Fear is a phoenix. Words Liliyana had spoken to her years ago and that Zoya had repeated to others many times. You can watch it burn a thousand times and still it will return. She would not be governed by her fear. She did not have that luxury. Maybe so, she thought, but it hasn’t kept you from avoiding Nikolai since that night in the bell tower. She hated this frailty in herself, hated that she now kept Tolya or Tamar close when she was chaining the king to his bed at night, that even in meeting rooms she found herself on guard, as if expecting to look across a negotiating table and see his hazel eyes glimmer black. Her fear was useless, unproductive—and she suspected it was something the monster might enjoy.

When the morning of their departure finally arrived, she packed a small trunk. Unlike the luggage the servants had prepared for her kefta and traveling clothes, this one would be locked. It held Nikolai’s shackles, reinforced twice over and with a new locking mechanism it had taken her hours to master. The weight of them was reassuring in her hands, but she still breathed easier when Genya and David arrived in her chambers.

Zoya peered at the tiny bottle Genya handed her. It was fitted with a glass stopper. “Is this enough?”

“More than enough,” said Genya. “Give him one drop immediately before sleep, a second if you have any trouble. Any more than that and there’s a good chance you’ll kill him.”

“Good to know. Regicide isn’t on my list of preferred crimes.”

Genya’s lips twitched in a smile. “You’re saying you’ve never wanted to kill Nikolai?”

“Oh, I have. I just don’t want him to sleep through it.”
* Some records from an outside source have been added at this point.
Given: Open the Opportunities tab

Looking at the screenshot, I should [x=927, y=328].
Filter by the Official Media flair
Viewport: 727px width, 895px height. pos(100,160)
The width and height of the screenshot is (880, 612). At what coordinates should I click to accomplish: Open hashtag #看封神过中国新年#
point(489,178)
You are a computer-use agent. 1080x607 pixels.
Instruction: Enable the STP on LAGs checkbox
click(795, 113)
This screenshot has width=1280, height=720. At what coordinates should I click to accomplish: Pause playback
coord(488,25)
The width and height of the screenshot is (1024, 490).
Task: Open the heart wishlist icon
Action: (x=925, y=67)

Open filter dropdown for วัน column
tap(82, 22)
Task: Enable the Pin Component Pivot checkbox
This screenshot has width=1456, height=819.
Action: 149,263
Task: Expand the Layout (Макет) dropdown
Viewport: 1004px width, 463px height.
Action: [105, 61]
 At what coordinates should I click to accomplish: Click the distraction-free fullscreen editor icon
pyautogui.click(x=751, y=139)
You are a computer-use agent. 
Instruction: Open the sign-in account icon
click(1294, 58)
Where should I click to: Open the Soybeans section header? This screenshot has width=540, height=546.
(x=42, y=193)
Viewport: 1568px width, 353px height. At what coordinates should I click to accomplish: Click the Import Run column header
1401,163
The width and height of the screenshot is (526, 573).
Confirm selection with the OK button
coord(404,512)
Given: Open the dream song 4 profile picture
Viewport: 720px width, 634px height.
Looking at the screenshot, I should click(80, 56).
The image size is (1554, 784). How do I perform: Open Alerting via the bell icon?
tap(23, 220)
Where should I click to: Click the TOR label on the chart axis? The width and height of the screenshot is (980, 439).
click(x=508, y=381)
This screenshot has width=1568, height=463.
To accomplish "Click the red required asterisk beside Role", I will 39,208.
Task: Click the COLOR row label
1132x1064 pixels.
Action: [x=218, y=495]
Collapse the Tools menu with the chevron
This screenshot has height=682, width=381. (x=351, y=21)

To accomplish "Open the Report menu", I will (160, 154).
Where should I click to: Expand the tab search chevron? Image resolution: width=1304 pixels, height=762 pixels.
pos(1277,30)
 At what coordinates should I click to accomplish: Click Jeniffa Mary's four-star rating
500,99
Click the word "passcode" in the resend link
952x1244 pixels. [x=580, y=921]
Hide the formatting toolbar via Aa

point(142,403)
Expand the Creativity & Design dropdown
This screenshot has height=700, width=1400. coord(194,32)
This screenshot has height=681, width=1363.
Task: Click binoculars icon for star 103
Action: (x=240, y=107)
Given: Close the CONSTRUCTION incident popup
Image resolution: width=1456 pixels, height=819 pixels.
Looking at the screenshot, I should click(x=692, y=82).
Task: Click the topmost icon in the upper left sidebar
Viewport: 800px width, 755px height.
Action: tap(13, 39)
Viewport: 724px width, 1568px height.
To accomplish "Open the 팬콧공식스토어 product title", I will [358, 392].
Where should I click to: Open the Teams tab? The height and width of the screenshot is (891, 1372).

Genya gave her another bottle, this one round and red. “Use this to wake him in the morning. Just uncork it and place it beneath his nose.”

“What is it exactly?”

“A distillation of jurda and ammonia. Basically a very fast-acting stimulant.”

“That isn’t exact at all,” said David. “It utilizes—”

Zoya held up a hand. “Exact enough.”

Genya ran her fingers over the carved surface of the trunk. “The process won’t be easy on him. It will be a bit like drowning every night and being revived every morning.”

Zoya wrapped the bottles in cotton and placed them gently in the trunk, but as she moved to lock the lid, Genya laid a hand over hers.